The tan mare bolted forward. Lawson pursued, careful not to lose her as she zigzagged through the crowd. He had been wise to give her a timid Caspian; no matter how far she thundered, he easily closed the distance. As Taurus broke across the white sands, Enura disappeared from view. Nearby, the caramel steed lingered, dipping its snout in the tide.
“Do you remember our time together by the sea?” Enura whispered in Lawson’s ear, wrapping her arms around his waist.
“You are mistaken, my lady. I know of no such thing,” he replied.
“Look closer, my dear.” She kissed his cheek.
For a moment, the hunter lost himself, stars and debris flashing by. As he shook it off, the tide flattened, then pulled inward. There was little time to react; the ocean would crush them, and all of Vissorouy. But instead of crashing down, the waters parted, dragging up a three-mast ship by its bow. It smashed down before them, dousing them in a frigid bath, its hull repairing itself inside out.

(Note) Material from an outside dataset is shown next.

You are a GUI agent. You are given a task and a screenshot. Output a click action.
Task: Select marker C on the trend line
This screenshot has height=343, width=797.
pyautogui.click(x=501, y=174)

“Impossible,” Lawson uttered. “The Chasseur.”
“Come.” She beckoned, stepping aboard the ship. Her white hair darkened, pale eyes filling with the color of the sea.
“Endolyn,” Lawson gasped.
“Is that who you see?” Enura slipped behind a table, fresh linen draped over it.
“What spell have you cast over me?” Lawson stumbled.

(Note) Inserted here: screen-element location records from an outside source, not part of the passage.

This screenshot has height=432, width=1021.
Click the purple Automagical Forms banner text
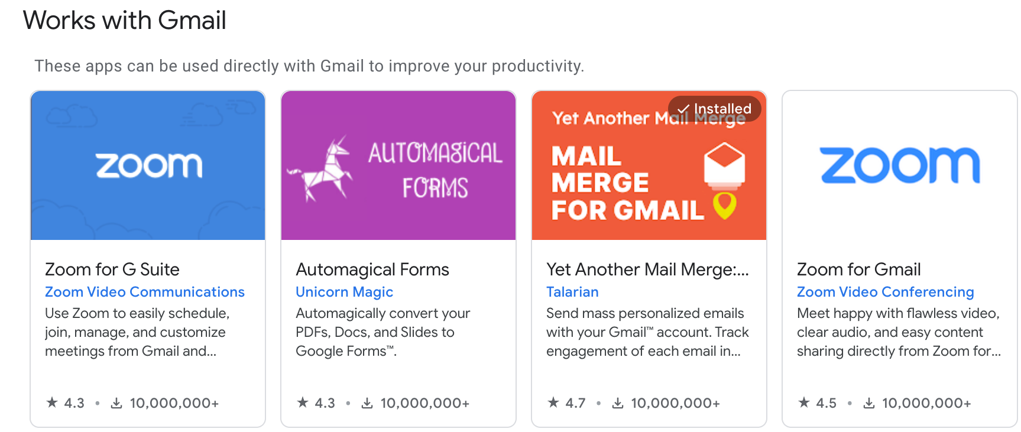pos(435,170)
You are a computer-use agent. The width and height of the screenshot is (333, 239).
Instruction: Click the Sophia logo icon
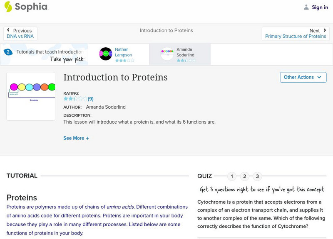[x=8, y=7]
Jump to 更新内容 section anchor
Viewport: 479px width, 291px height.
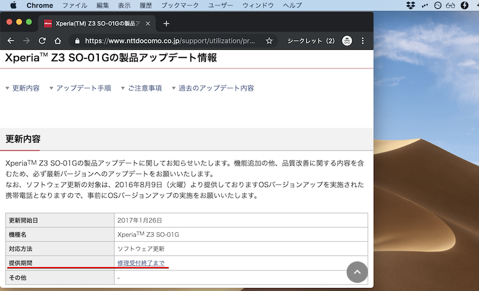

“Not spellcraft, darling, but memories, desires…” She picked up her dress and sat down.
“This fantasy I hold dear, you use it as a mirror mask.” Lawson’s eyes filled with tears.
“What am I guilty of now, my love?” Endolyn reached forward, and touched his hand.

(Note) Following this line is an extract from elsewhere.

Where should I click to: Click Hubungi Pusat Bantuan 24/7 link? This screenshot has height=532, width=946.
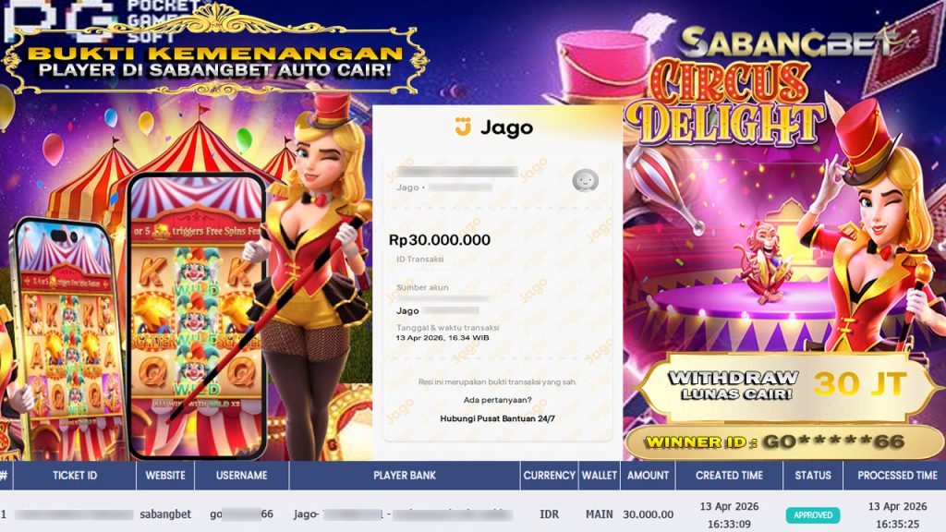tap(497, 418)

The hunter crumbled in the chair. “For so many nights I have longed for you. Still you are not an inch closer.”
Enura eased her hand from his, and opened a jar of sugar. She dumped a teaspoonful into her cup, and stirred. “You will not survive this, Lawson. None of them will. Leave now, while you can.” She took a sip of tea.
“But what of my child? I cannot give her up,” said Lawson.
“She is already lost to you.”
“I do not accept that!” he snapped.
“Accept it or not; time moves on, regardless.” She took another sip. “Take the others with you, as many as you can carry. Leave on the Chasseur, my final gift to you.”
“Please, help me understand why you are doing this,” Lawson pleaded.
“The same reason men build fires.” She stared off into the distance.
Lawson followed her eyes, and spotted a group of men marching up the hill, flaming torches in hand. “No!” He stood.